◆ Data for analysis

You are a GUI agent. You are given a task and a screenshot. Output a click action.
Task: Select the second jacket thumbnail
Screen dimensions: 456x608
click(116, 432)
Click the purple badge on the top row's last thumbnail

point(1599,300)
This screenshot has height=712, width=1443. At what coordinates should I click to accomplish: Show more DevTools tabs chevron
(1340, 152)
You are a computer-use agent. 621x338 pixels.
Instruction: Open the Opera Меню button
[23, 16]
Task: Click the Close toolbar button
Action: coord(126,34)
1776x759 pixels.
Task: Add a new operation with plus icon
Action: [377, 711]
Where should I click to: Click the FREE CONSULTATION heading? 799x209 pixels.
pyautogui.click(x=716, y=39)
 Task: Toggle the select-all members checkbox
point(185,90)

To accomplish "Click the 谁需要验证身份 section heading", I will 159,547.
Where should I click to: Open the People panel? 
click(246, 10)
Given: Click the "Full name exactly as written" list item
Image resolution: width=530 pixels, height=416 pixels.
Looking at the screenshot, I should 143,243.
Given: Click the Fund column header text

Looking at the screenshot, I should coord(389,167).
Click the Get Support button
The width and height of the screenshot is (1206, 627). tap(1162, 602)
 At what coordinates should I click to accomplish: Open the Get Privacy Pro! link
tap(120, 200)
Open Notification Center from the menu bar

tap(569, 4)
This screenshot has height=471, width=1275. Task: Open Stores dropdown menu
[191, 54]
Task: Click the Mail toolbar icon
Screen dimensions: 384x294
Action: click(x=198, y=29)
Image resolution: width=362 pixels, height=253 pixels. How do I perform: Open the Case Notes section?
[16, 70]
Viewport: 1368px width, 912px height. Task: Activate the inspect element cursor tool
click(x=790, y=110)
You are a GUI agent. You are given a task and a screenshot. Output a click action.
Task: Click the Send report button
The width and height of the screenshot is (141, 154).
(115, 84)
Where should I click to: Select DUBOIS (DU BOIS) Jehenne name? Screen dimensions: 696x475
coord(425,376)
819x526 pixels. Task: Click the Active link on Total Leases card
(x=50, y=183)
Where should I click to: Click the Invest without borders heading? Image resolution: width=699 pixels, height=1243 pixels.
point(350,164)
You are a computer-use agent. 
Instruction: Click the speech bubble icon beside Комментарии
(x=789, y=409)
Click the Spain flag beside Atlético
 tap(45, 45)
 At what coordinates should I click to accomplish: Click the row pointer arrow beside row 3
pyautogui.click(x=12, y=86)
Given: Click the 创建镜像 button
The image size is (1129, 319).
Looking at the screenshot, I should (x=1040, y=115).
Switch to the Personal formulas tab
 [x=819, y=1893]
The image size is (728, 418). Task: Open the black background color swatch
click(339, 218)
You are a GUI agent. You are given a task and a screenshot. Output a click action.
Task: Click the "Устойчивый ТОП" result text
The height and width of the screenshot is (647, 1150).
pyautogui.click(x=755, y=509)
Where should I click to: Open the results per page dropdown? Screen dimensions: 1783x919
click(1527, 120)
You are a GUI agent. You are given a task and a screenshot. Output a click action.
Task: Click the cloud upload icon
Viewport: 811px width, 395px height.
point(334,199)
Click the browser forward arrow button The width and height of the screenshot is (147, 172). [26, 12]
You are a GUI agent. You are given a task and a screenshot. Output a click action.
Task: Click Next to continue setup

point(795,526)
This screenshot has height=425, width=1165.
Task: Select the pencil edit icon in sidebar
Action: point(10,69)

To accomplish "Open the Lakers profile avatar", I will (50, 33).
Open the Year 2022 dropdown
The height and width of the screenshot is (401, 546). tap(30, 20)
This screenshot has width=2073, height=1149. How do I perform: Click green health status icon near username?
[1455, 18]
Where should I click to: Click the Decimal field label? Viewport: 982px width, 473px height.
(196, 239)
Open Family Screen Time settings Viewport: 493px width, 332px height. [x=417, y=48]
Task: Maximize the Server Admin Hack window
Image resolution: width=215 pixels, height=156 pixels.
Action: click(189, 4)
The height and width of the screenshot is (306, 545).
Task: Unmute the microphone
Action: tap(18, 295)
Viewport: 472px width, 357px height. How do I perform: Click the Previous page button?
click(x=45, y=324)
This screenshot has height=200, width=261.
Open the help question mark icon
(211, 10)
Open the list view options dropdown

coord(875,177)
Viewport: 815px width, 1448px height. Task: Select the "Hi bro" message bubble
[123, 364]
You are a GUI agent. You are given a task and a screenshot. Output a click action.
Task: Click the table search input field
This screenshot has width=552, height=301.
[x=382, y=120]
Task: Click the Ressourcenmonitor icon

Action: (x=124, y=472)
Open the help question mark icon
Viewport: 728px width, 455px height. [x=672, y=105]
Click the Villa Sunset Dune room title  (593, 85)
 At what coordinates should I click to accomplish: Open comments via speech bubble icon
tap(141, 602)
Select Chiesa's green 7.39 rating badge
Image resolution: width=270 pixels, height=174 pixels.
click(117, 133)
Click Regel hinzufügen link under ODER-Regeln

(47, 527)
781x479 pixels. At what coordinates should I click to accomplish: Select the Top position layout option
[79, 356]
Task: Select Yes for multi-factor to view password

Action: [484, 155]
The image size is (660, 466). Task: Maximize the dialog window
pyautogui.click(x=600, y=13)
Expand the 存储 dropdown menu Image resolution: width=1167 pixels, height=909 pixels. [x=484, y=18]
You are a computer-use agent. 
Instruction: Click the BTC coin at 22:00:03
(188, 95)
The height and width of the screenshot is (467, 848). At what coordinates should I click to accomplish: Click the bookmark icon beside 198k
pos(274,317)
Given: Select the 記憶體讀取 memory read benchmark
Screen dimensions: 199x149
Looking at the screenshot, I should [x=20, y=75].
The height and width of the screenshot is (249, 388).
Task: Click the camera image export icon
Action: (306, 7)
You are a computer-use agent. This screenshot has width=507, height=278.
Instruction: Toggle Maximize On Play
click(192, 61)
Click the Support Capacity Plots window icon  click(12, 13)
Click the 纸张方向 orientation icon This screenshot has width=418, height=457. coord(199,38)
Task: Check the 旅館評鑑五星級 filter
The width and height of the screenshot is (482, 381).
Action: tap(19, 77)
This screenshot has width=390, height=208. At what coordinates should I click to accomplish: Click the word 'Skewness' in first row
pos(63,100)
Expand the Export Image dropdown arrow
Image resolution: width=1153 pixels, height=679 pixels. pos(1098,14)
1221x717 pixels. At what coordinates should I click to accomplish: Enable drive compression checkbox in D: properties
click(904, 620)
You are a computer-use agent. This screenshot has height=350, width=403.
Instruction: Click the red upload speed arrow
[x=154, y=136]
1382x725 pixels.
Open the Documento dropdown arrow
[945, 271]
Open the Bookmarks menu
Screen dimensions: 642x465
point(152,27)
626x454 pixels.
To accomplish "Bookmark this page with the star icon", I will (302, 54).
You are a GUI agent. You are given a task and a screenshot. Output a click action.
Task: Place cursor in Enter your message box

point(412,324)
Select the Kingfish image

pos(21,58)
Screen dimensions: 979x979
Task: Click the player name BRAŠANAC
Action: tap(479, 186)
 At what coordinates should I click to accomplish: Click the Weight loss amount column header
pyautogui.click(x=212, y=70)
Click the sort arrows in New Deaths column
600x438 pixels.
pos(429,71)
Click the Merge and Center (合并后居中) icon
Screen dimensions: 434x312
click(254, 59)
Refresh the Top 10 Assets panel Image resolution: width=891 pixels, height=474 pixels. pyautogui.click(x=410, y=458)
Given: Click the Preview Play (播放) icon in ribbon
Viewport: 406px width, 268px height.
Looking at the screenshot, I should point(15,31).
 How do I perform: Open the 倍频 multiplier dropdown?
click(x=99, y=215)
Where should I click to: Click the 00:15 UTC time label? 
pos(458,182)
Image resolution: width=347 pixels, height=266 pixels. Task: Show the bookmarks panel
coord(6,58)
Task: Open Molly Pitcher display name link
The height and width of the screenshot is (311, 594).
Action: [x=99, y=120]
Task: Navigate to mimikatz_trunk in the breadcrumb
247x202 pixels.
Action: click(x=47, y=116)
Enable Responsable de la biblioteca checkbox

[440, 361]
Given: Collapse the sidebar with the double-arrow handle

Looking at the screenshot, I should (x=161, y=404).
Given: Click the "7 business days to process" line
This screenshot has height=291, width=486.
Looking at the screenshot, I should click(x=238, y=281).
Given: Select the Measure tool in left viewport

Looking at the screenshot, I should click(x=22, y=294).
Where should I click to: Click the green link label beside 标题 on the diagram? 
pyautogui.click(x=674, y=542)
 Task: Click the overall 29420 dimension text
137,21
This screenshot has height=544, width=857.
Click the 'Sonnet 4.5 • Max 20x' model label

◆ What you are asked to do
Reproduce only the lines above spanning from the line containing "Instruction: Toggle Maximize On Play" through the line containing "Open the Bookmarks menu", word for word.

◆ Written response
Instruction: Toggle Maximize On Play
click(192, 61)
Click the Support Capacity Plots window icon  click(12, 13)
Click the 纸张方向 orientation icon This screenshot has width=418, height=457. coord(199,38)
Task: Check the 旅館評鑑五星級 filter
The width and height of the screenshot is (482, 381).
Action: tap(19, 77)
This screenshot has width=390, height=208. At what coordinates should I click to accomplish: Click the word 'Skewness' in first row
pos(63,100)
Expand the Export Image dropdown arrow
Image resolution: width=1153 pixels, height=679 pixels. pos(1098,14)
1221x717 pixels. At what coordinates should I click to accomplish: Enable drive compression checkbox in D: properties
click(904, 620)
You are a computer-use agent. This screenshot has height=350, width=403.
Instruction: Click the red upload speed arrow
[x=154, y=136]
1382x725 pixels.
Open the Documento dropdown arrow
[945, 271]
Open the Bookmarks menu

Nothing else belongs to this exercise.